Code{nested}: PostgreSQL

Showing posts with label PostgreSQL. Show all posts

Thursday, March 7, 2024

PostgreSQL vs. SQLite: read & write in multithreaded environment

The start was humble. I needed to cache some data, and I thought just push them to database table and give index, and the rest will be database's job. There were only 2 TEXT fields, and I needed to refer to only one field to search for specific row - which is some kind of key-value store -, so I thought whatever database engine should be fine.

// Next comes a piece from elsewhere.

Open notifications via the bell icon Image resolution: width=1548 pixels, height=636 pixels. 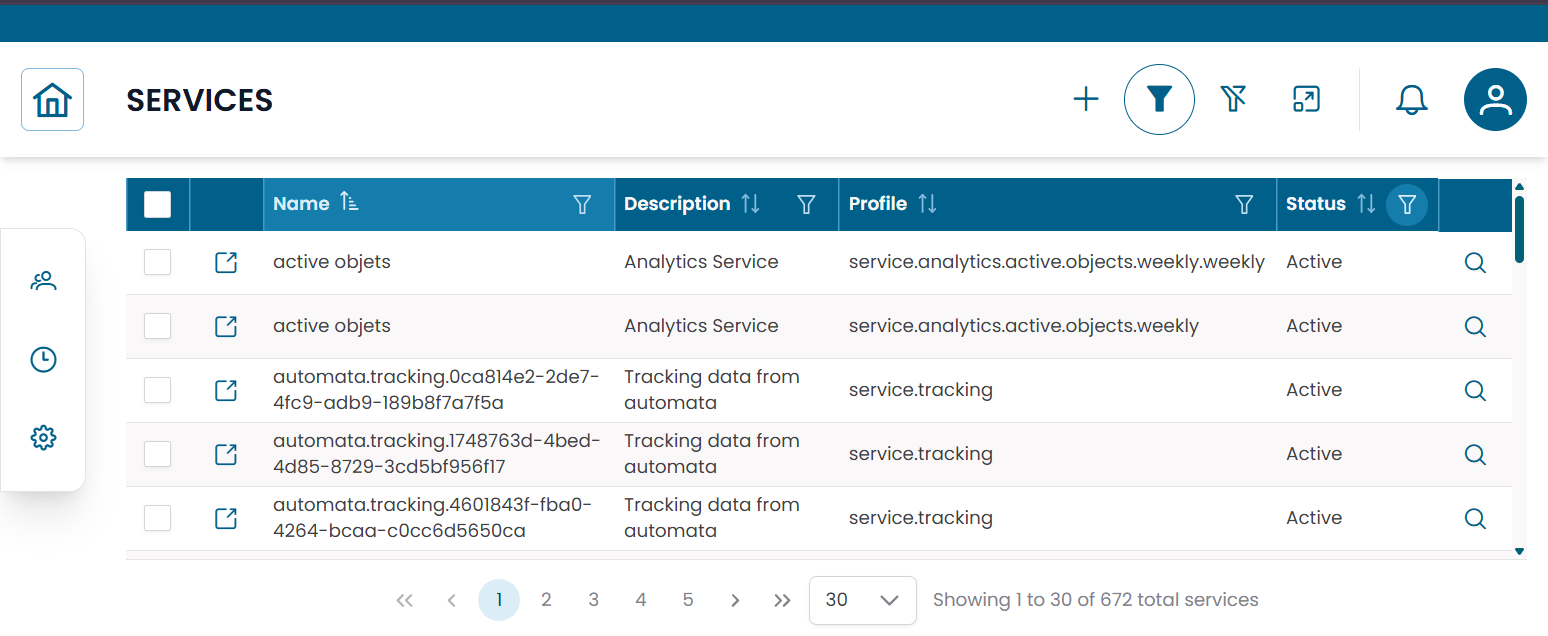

And yes. It was a BIG mistake.

First I tried SQLite, and I found out that, in multithreaded environment some records are evaporated when trying to write to the table simultaneously, even with -DSQLITE_THREADSAFE=2 compile time option. I pushed the same data in same condition, and sometimes I have only 20 records, other times 40, and yet 26 for some others....... What drove me crazier was that the SQLite itself worked fine without any I/O problems. A good moment to shout "WHAT THE HELL?!" in real time.

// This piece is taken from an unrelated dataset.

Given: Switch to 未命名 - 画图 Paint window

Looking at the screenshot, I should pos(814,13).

So I changed the engine to PostgreSQL. Our trustworthy elephat friend saved all the records without any loss. I was satisfied with that, but...... Though I applied b-tree index to necessary field of the table, it took 100 milliseconds for just running SELECT field2 WHERE field1='something'. No, the table was small enough. There were only 680 records and data lengh was at most 30 characters for field 1 and only 4 characters for field 2. I configured the engine with some optimization, so it worked fine for bigger tables so I felt assured for its performance, but I didn't expect something like this, even in my dreams.

Elephant is tough, but as a side effect it's too slow.......

So, one last chance: I ran pg_dump to move data from PostgreSQL to SQLite, and with same condition(same index, same table structure, ......), I turned on at .timer SQLite shell and it took less than 0.001 second. Yohoo!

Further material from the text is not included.